Web Taxonomies: File under “D” for Dead.

August 22, 2008

We had an interesting discussion about taxonomies today, when they are useful, and whether they are useful at all.  Some of our competitors have invested heavily in them, and sometimes we run across a client that wants them.

I suppose first I should define what I mean by taxonomy when it comes to news.  It refers to placing articles or topics in a hierarchical structure.  For example, senators are a subgroup of politicians, are a subgroup of people.  An article on the war in Iraq might be filed under Conflicts, which itself is filed under International Affairs.  Each topic has at most one parent, and may have many children.

Most news sites and print publications have some structure by which it categorizes news.  The New York Times has a dozen or so sections, for Technology, Business, Sports, and so on.  But in common parlance most would not call this a taxonomy, and neither shall we.  Its a high-level classification, and once for example you dive into the Technology section, there are few if any subgroups.  Their Arts section for example is broken down into Books, Movies, Music, Television, and Theater.  All in all, there are only 25 groupings on their web site, of which 13 are top-level groups.  I suspect its a reflection of how a print paper might be organized to make it easier to read.  You want Business news?  Pull out the Business section, and you get a dozen or so pages.  From there, perhaps there are a few subsections that take up a page or two.

What most mean by taxonomy is best demonstrated by Inform.  If you go to their US Politics page, you have a couple of top-level categories, each of which has ten or so sub-categories.  If you go into one of these subcategories, you have further options for navigating further down the tree into additional subtopics.  For example, you can go from US Politics, to Great Plains States, to Kansas.  In this case, the hierarchy is three deep.  If each parent had ten child nodes, and everything went three deep, that would give them about a thousand topics.  I don’t know the exact count, but the point is its a lot, far more than the New York Times.

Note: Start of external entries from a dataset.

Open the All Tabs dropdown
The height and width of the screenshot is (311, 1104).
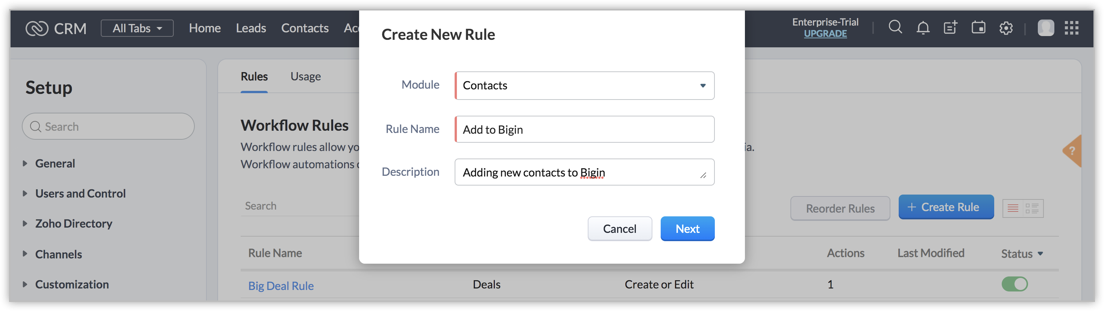click(137, 28)
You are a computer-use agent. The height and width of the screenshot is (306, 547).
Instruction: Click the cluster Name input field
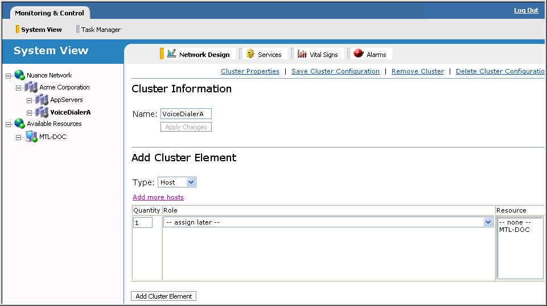pyautogui.click(x=186, y=114)
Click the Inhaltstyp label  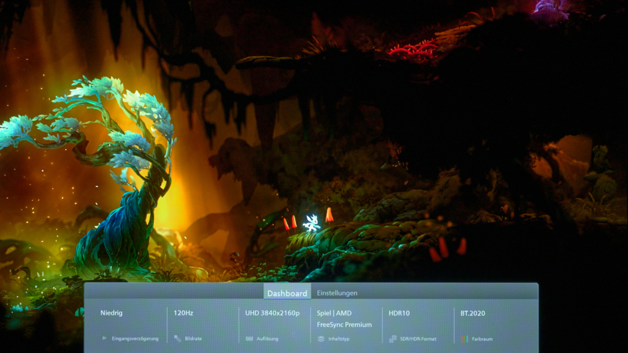point(339,338)
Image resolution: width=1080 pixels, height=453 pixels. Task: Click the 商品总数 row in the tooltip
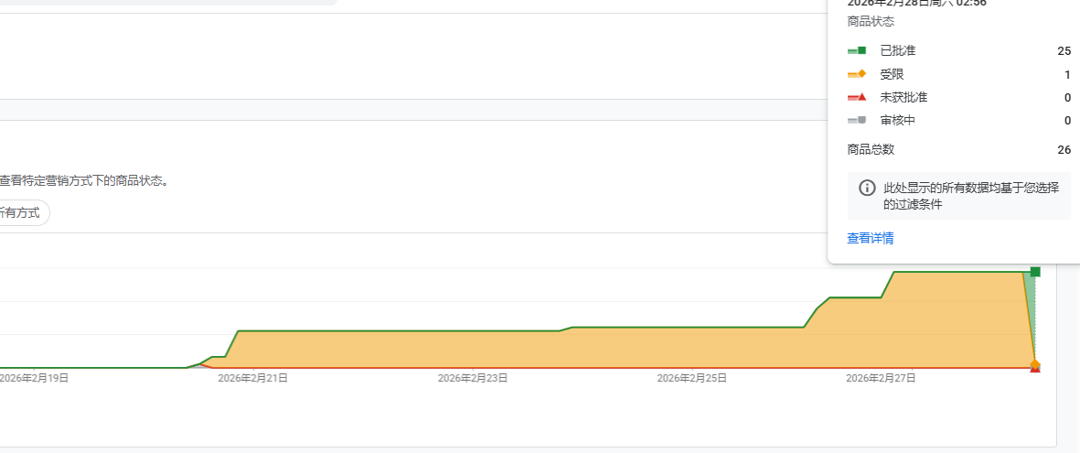click(x=871, y=149)
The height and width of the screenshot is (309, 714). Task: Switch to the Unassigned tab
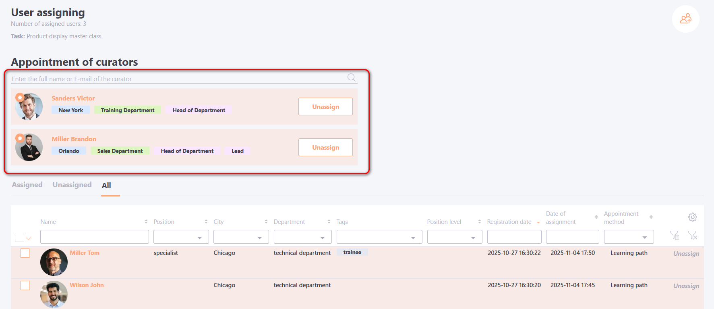click(72, 185)
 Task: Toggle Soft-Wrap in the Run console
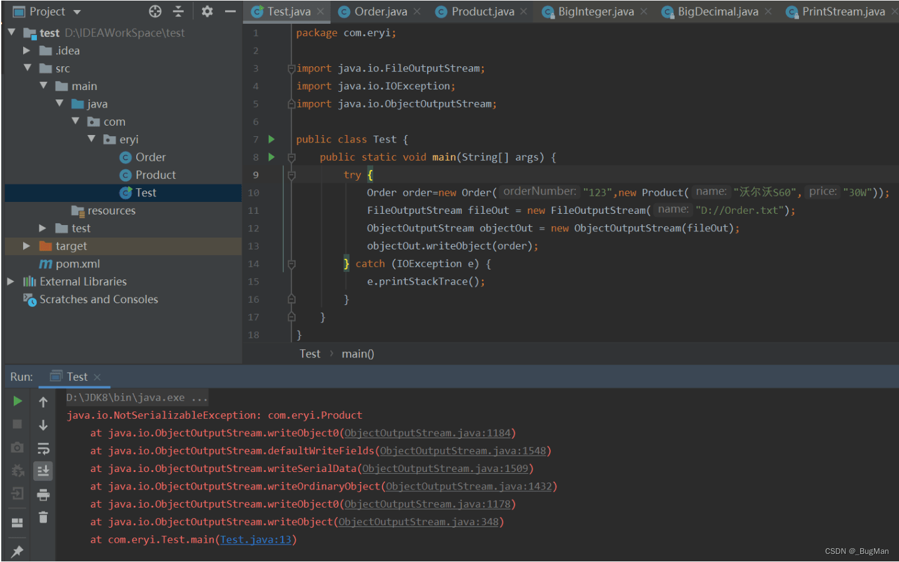(43, 448)
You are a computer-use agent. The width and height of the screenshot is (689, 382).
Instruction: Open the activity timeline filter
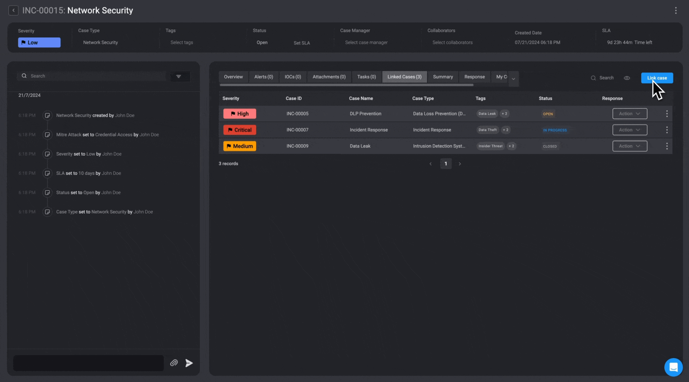click(x=179, y=76)
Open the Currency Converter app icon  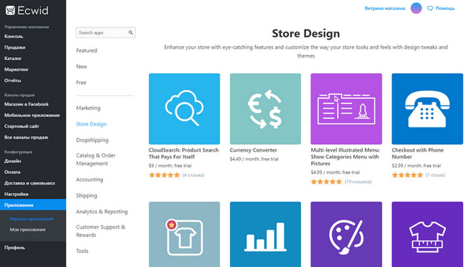coord(265,109)
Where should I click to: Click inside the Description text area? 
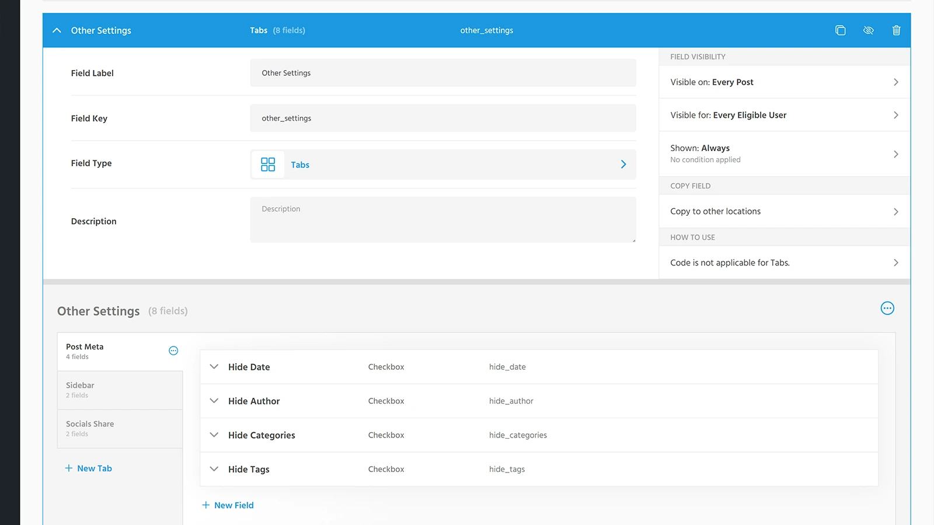coord(442,220)
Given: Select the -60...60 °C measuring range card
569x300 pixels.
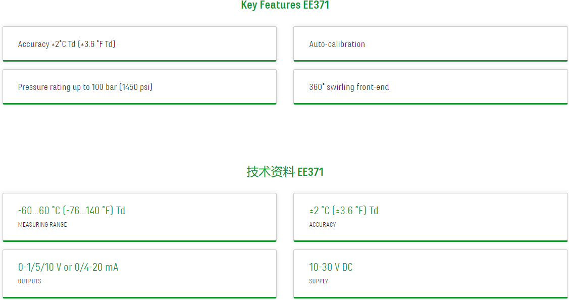Looking at the screenshot, I should 139,217.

Is it useful?  Say I want news on the NBA.  In the case of Inform, I mouse-over Sports, click on Basketball.  Then I select the NBA subtopic.  Now I’m at the NBA page.  Or I enter “NBA” into the search box, and it takes me to the NBA topic page.  From there I can refine by different divisions.  Its an OK experience.

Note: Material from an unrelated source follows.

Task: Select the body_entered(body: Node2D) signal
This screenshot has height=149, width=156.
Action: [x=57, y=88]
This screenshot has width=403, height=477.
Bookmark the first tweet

Say however I don’t have a taxonomy stored away in some database.  I enter NBA, and go to an NBA topic page.  Then I calculate on-the-fly what other topics happen to be related.  That fetches topics for players, teams, and perhaps for the past week the Beijing Olympics.  That calculation is based solely on what other topic assignments are made to the articles assigned to the NBA topic.  It will surface many of the same relationships that a taxonomy would, plus a lot of other things that it would not, like the Olympics where the US team and a number of NBA stars are competing.  Score one for the computer.

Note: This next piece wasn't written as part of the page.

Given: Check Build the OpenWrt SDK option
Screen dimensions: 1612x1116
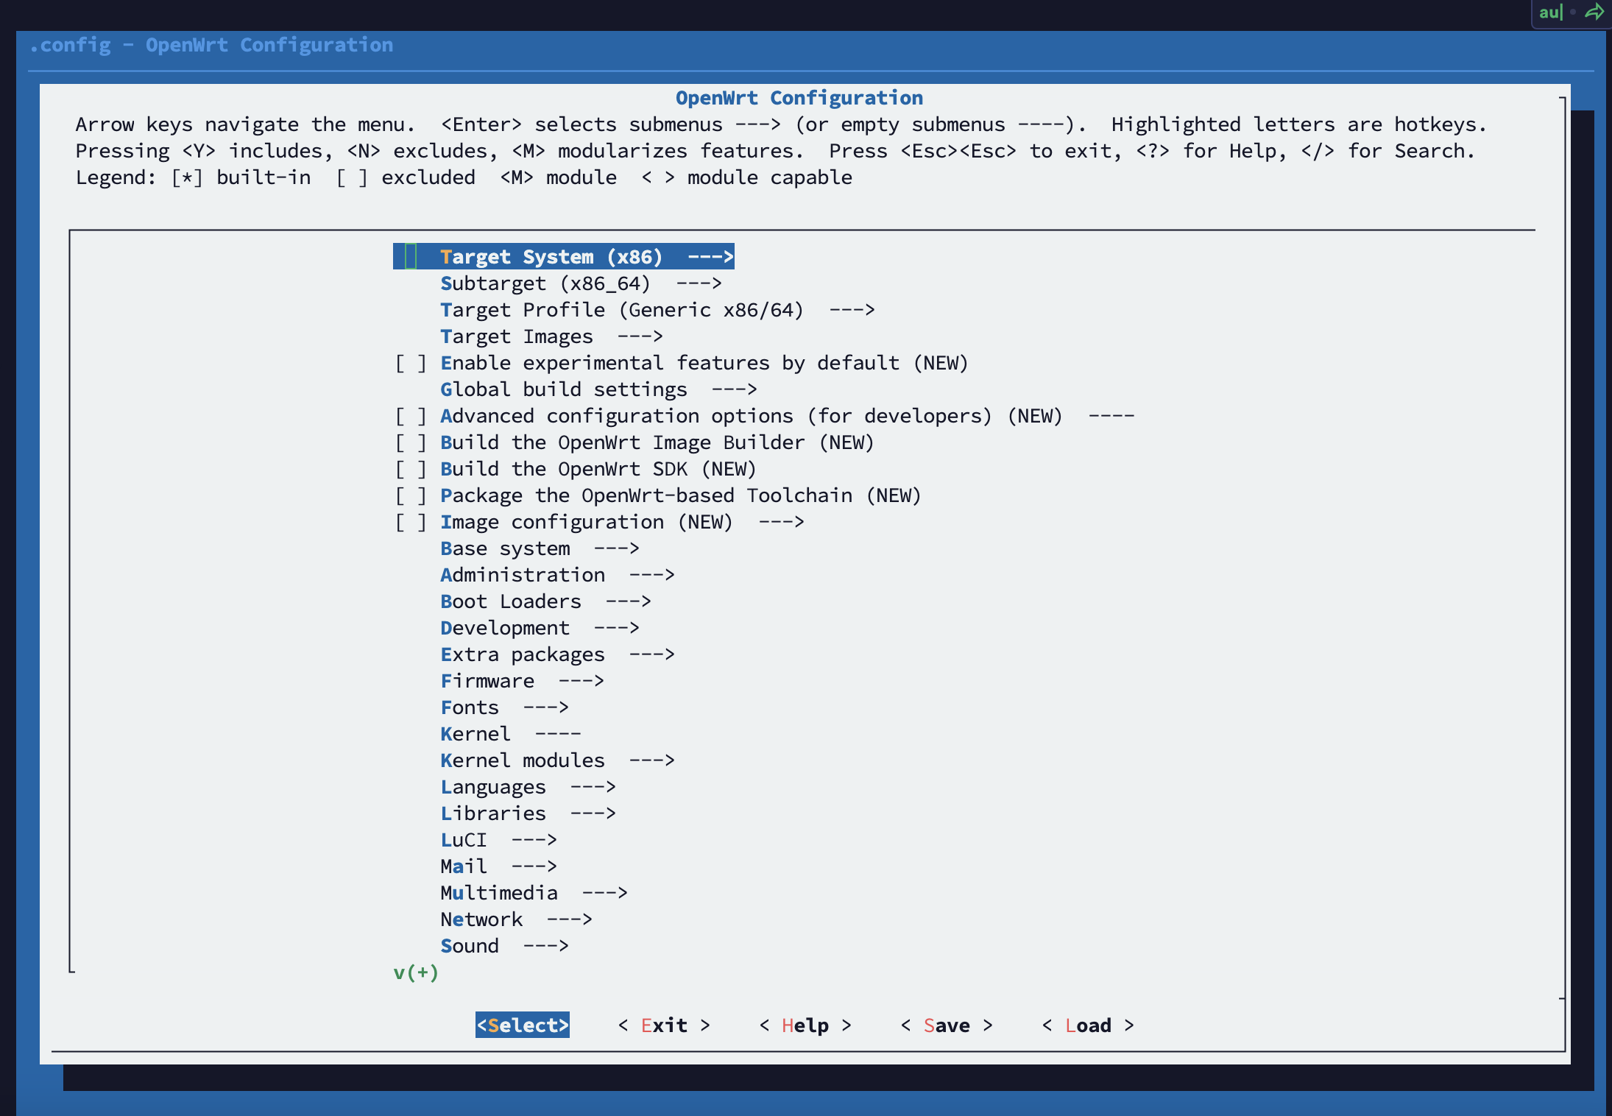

These on-the-fly relationships have some advantages, such as making associations based on what’s happening now in the news.  You can of course combine that with a taxonomy, but having two ways to navigate would probably be confusing — a rigid taxonomy, next to a more fluid relationship engine.  They are also easier to maintain.  Constructing and maintaining taxonomies are something that humans do.  I would rather have the humans maintain and create new topics, and let algorithms determine which are related.  Taxonomies are dead.  Many years ago, when web sites were less dynamic, and high-traffic sites couldn’t perform complicated calculations every time someone looked at it, they made some sense, you could define all of the relationships ahead of time.  So Moore’s Law killed it.  As a most prominent example, look at the Yahoo! Directory.  When was the last time you used it?  The human-edited taxonomy was their first offering, most now go to their Search feature.  Look also at Wikipedia.  There is a fairly light taxonomy for most topics.  If you go to the George W. Bush page, there are categories at the bottom that constitute a heirarchy.  Now tell me, do you ever use them?  I never have.

I have seen a few sites where a taxonomic structure might appear to be useful.  One of them, powered by Kosmix, is RightHealth.  It is a health-focused web site that for any topic had a list of related drugs and organizations.  If you go to the Diabetes page, on the right are related topics broken down by type, for example Drugs, Health Associations, and Diseases.  That could be accomplished by a taxonomy of entities (Products -> drugs), but would be a lot easier if you just used tags, and tagged certain entities as drugs.  You can pull in related topics tagged as drugs on-the-fly.  Not a taxonomy, there is no hierarchy.  Its just algorithms and tagging.

So taxonomies are dead.  Show me an example where they might be used, and I’ll show you a better way with on-the-fly relationships and a flat topic or tagging structure.  Counter-examples and arguments are welcome.